Dirigido por Sam Hargrave, “Resgate” conta a história de Tyler Rake (Chris Hemsworth), mercenário contratado para executar o resgate de Ovi (Rudhraksh Jaiswal), filho de um dos chefes do tráfico indiano. Não há qualquer indagação ao propósito de obras que buscam realizar um projeto estético e de sensações, pouco se importando com sua história, ainda mais considerando um gênero tão propício. Mesmo fora dele, os irmãos Safdie fazem, de “Bom Comportamento”, um exercício de estilo e adrenalina. Aqui busca-se o envolvimento através da construção da ação, mas não consegue se ater a isso, necessitando de inserções constantes que buscam um panorama pessoal e dramático na narrativa. Em seus respiros, apela para o que menos deveria: a psicologia quebrada de um personagem que não possui qualquer identificação. O carisma de Hemsworth não é o suficiente para convencer-nos da relação paternal que cria com Ovi, sua missão. Tampouco sua personalidade ou “grande” drama familiar são concretos ou palpáveis para elaborar suas angústias. Vê-lo ingerindo álcool, com expressão sofrida, não é suficiente enquanto roteiro. Também esteticamente, Rake não se difere de qualquer mercenário, sem qualquer característica marcante para que nos envolvêssemos em sua imagem. Novamente em comparação, o “uniforme” e o visual de assassino em “John Wick” já é icônico, em unidade com a proposta da franquia.

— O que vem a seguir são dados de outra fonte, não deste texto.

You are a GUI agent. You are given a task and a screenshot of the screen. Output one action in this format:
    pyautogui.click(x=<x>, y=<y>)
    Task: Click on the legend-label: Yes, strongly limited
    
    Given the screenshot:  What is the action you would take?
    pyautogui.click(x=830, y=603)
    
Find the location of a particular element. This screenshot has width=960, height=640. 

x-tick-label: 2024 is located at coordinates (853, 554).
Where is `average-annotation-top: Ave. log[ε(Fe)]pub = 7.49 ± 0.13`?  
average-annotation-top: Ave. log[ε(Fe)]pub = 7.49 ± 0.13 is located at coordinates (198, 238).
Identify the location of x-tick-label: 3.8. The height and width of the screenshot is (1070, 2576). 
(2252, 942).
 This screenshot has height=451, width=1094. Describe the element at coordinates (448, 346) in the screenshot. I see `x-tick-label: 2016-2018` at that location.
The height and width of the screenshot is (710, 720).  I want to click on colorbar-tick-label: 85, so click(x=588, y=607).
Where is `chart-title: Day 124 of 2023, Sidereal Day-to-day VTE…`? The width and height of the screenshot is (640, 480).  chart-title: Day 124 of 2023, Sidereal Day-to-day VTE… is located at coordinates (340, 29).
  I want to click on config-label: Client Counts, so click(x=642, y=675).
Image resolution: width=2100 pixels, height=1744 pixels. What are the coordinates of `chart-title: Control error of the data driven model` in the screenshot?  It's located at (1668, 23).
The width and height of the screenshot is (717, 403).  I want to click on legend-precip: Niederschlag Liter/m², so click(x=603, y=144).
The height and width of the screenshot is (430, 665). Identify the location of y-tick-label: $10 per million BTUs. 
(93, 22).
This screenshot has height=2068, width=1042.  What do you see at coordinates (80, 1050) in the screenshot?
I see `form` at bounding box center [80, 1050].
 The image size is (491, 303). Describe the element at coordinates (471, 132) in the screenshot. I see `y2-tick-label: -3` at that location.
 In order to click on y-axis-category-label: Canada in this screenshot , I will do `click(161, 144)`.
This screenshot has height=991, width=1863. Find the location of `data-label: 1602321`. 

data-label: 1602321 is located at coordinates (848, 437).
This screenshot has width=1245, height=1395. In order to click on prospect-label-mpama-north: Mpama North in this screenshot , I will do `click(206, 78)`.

Em maior escala, a estrutura de “Resgate” é bastante característica do gênero, se assemelhando a fases de videogames. Após iniciada a missão, as etapas vão evoluindo e aumentando sua escala ao longo do caminho. O primeiro vilão presente é significativo para isso. Após infinitos soldados serem mortos, o chefe de fase se apresenta de preto, trilha sonora intensa e causando dificuldades maiores ao protagonista. Após isso, o maior vilão será o engravatado, aquele que ordena de longe, sem pegar em armas. É uma organização bastante funcional para o filme, justamente por criar espaços dentro da narrativa que sirvam para alavancar e diversificar a plasticidade das sequências de ação. Nelas se encontram, sem qualquer dúvida, seu maior mérito. Pela técnica,  o espectador se admira e se envolve na encenação. Para isso, usa-se momentos em planos-sequência (recorrentemente geradores de cenas interessantes) ou outros focados em inserir planos como espectador ou primeira pessoa. Varia-se as maneiras de apreender o universo. A câmera, em geral, se mantém móvel, porém nunca trêmula, com enquadramentos que maximizam o impacto de cada um dos golpes, evitando a artificialidade geral de uma câmera alucinada. Em conjunto de uma montagem também paciente, cria-se uma lógica dos espaços e das consequências de cada movimento, não um amontoado de cortes ofegantes. A partir disso, a criatividade da coreografia pode se mostrar clara. Nela, um inimigo pode ser derrubado de diversas formas, de armas complexas a uma simples ferramenta.

Em “Resgate”, porém, parece haver também um comentário sobre guerra e violência. As consequências que experiências em tais cenários geram em qualquer ser humano, seja criança ou adulto. Um terror psicológico que acaba por criar traumas e culpas. Para além de uma violência geral do filme, o comentário é enfatizado no passado de Rake e Ovi. Este, porém, apesar de nunca aparecer como o foco, se enquadra na lista de temas inseridos nos tempos mortos, que nunca se concretizam ou avançam enquanto narrativa de fato. “Resgate” perde significado ao nunca assumir integralmente sua própria vocação e capacidade ao puro entretenimento estético, procurando e jamais encontrando as soluções ideais para seus vazios em meio a tiros, socos e explosões.